Beginning with the line that holds "Buy Now (868, 478)", copy each line exactly through the end of the entries, but leave the pictures out.

+--

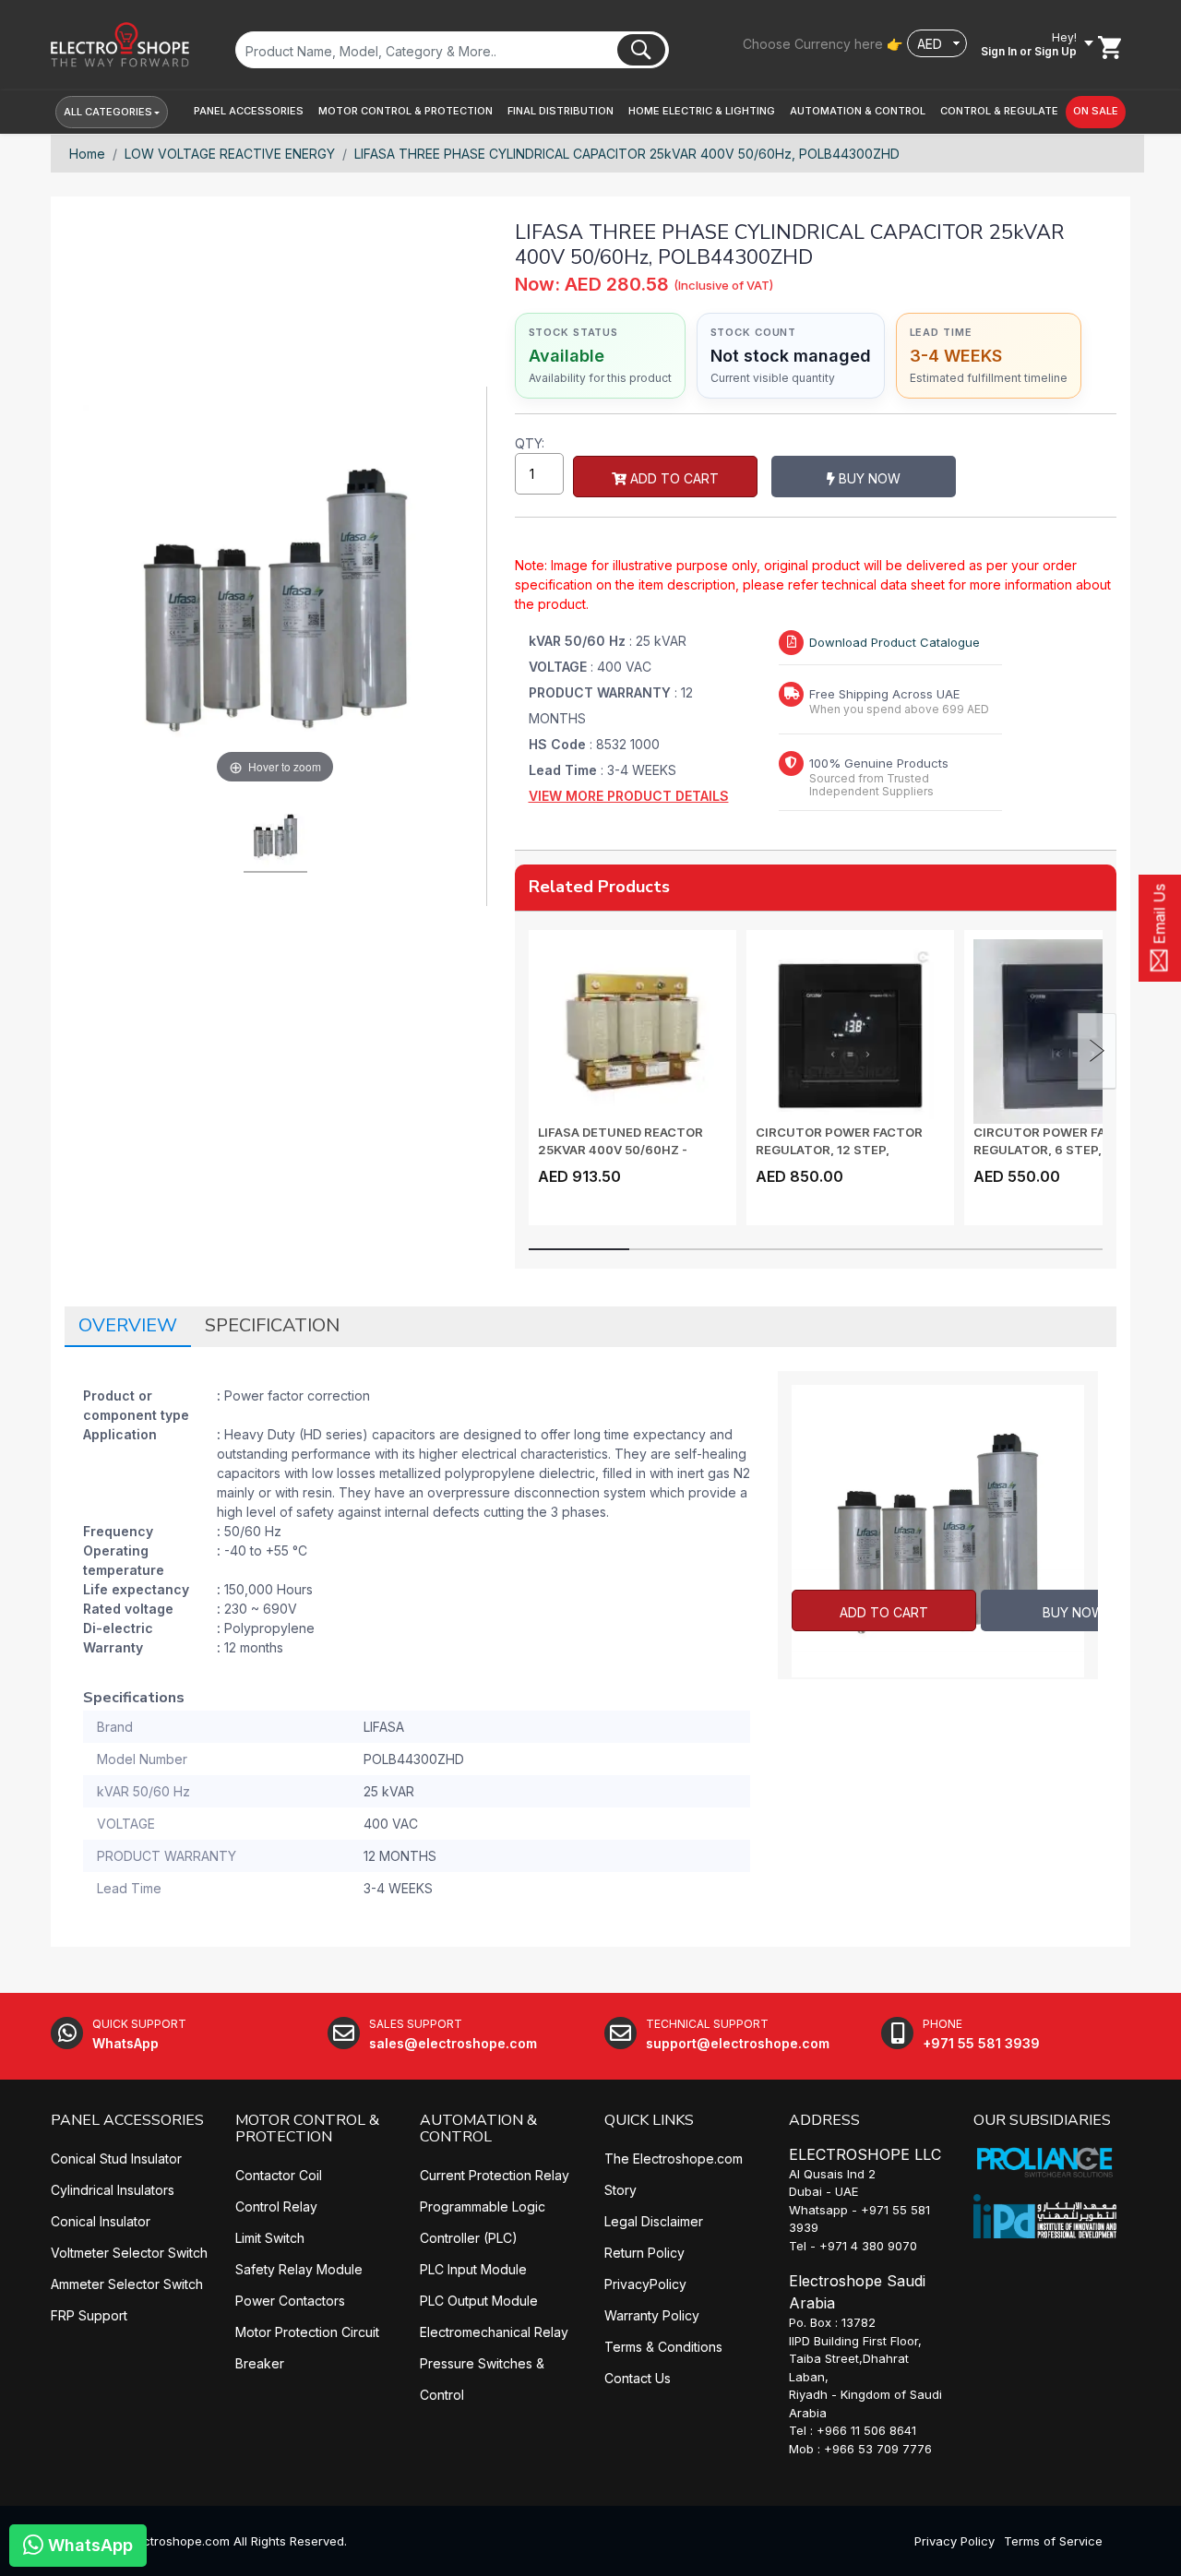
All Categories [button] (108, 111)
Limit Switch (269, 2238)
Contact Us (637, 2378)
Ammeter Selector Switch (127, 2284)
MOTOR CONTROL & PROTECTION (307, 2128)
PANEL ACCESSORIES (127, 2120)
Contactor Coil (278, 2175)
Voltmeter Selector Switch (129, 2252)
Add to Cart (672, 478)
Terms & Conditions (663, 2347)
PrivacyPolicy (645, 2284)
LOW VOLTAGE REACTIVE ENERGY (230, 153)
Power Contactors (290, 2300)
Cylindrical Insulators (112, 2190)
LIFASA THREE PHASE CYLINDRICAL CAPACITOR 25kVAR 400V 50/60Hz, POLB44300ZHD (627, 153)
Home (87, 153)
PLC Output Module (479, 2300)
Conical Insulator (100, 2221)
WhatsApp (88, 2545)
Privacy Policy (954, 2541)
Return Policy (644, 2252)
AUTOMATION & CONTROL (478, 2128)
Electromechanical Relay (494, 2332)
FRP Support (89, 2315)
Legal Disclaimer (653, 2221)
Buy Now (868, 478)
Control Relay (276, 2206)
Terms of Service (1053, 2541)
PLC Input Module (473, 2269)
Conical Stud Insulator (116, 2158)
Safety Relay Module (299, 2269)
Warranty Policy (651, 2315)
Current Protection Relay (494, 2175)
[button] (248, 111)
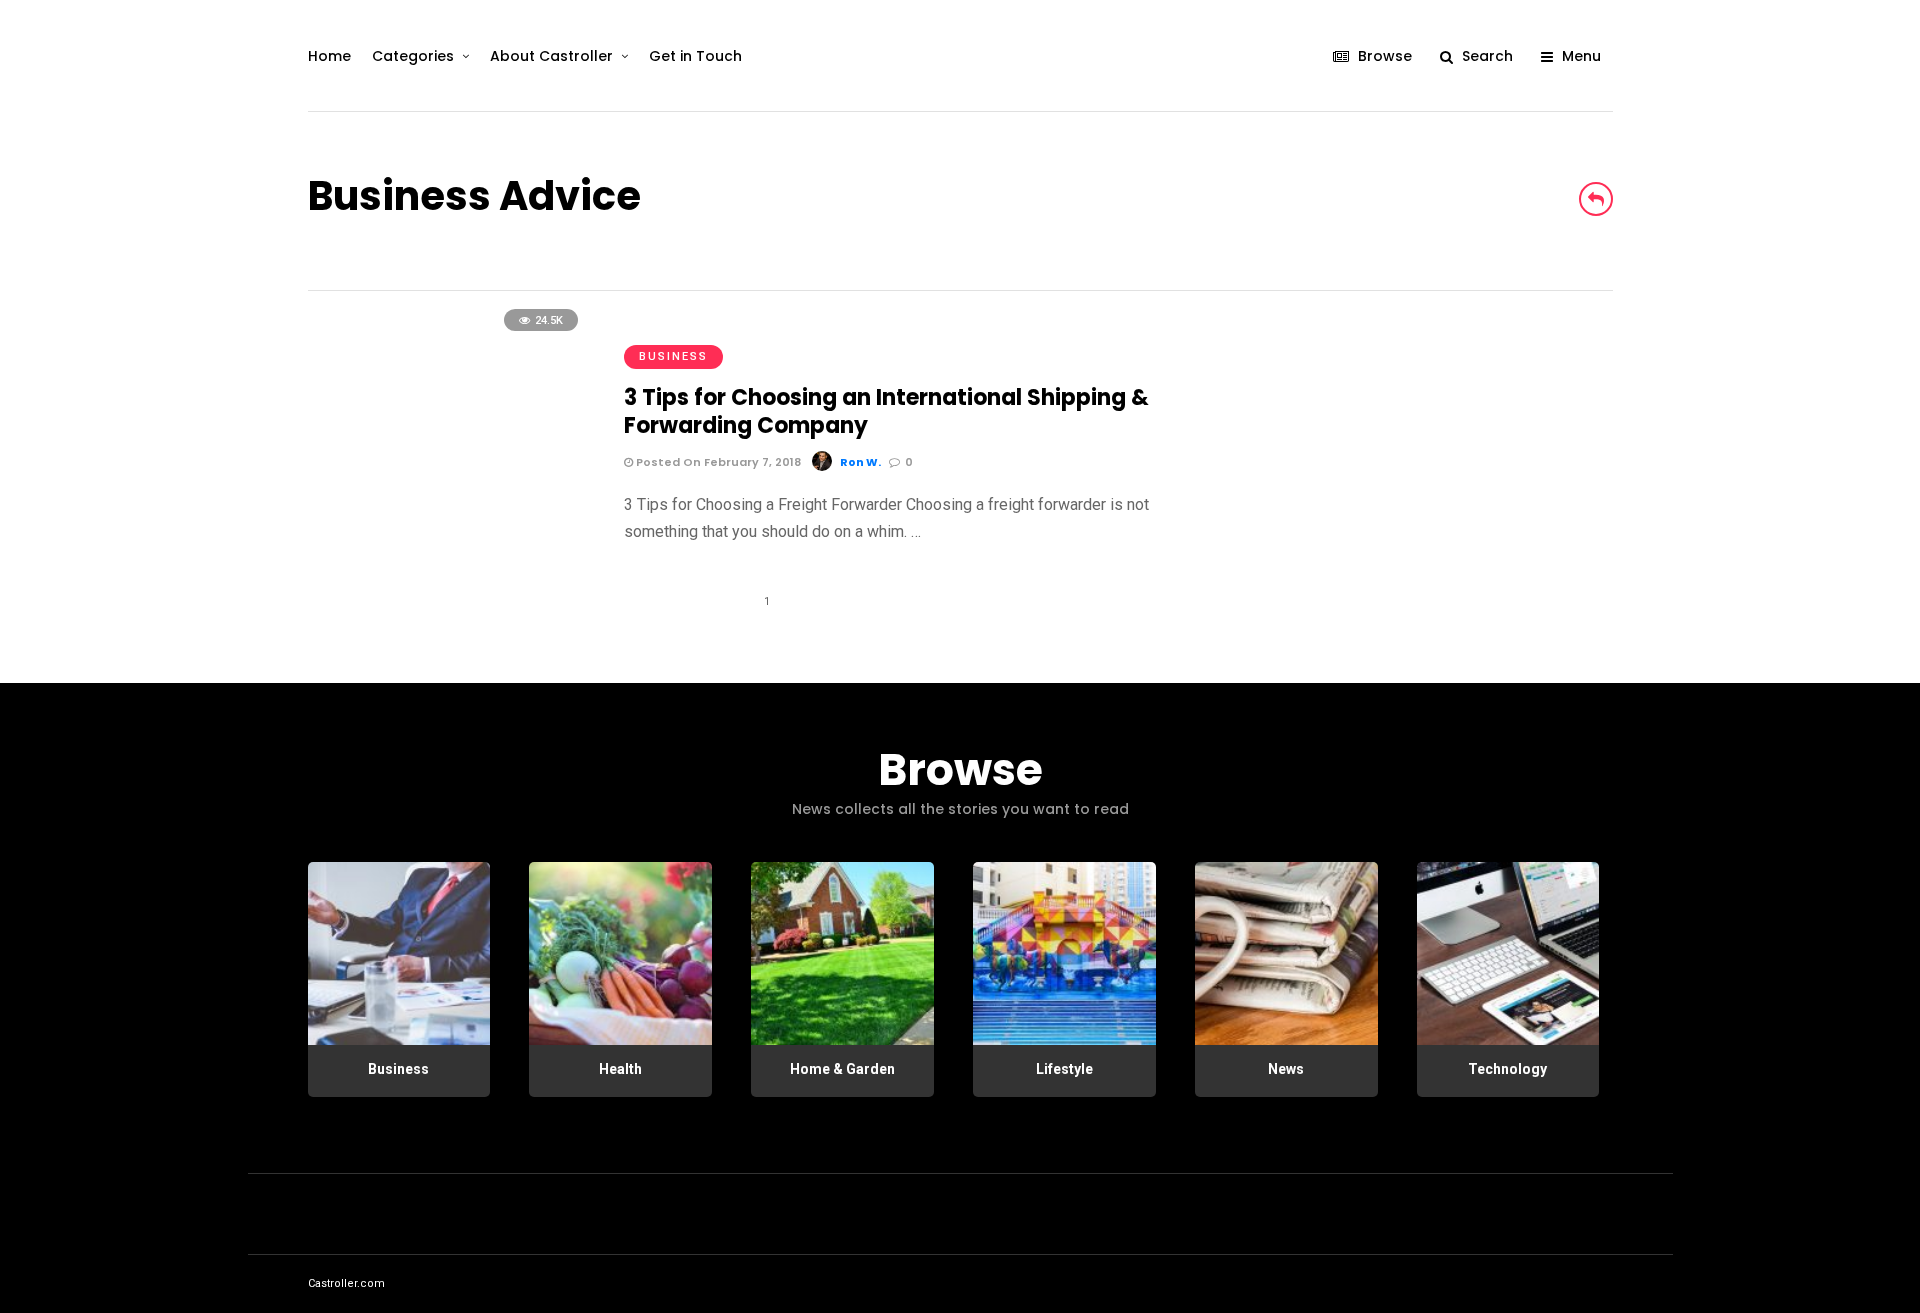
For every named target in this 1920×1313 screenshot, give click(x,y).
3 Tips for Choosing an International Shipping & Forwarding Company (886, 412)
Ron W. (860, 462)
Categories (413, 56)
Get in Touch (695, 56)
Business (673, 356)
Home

+--

• [Answer area]:
Buy Now (868, 478)
Control Relay (276, 2206)
Terms of Service (1053, 2541)
PLC Input Module (473, 2269)
Conical Stud Insulator (116, 2158)
Safety Relay Module (299, 2269)
Warranty Policy (651, 2315)
Current Protection Relay (494, 2175)
[button] (248, 111)
For every named target in this 1920×1313 screenshot, give click(x,y).
3 Tips for Choosing an International Shipping & Forwarding Company (886, 412)
Ron W. (860, 462)
Categories (413, 56)
Get in Touch (695, 56)
Business (673, 356)
Home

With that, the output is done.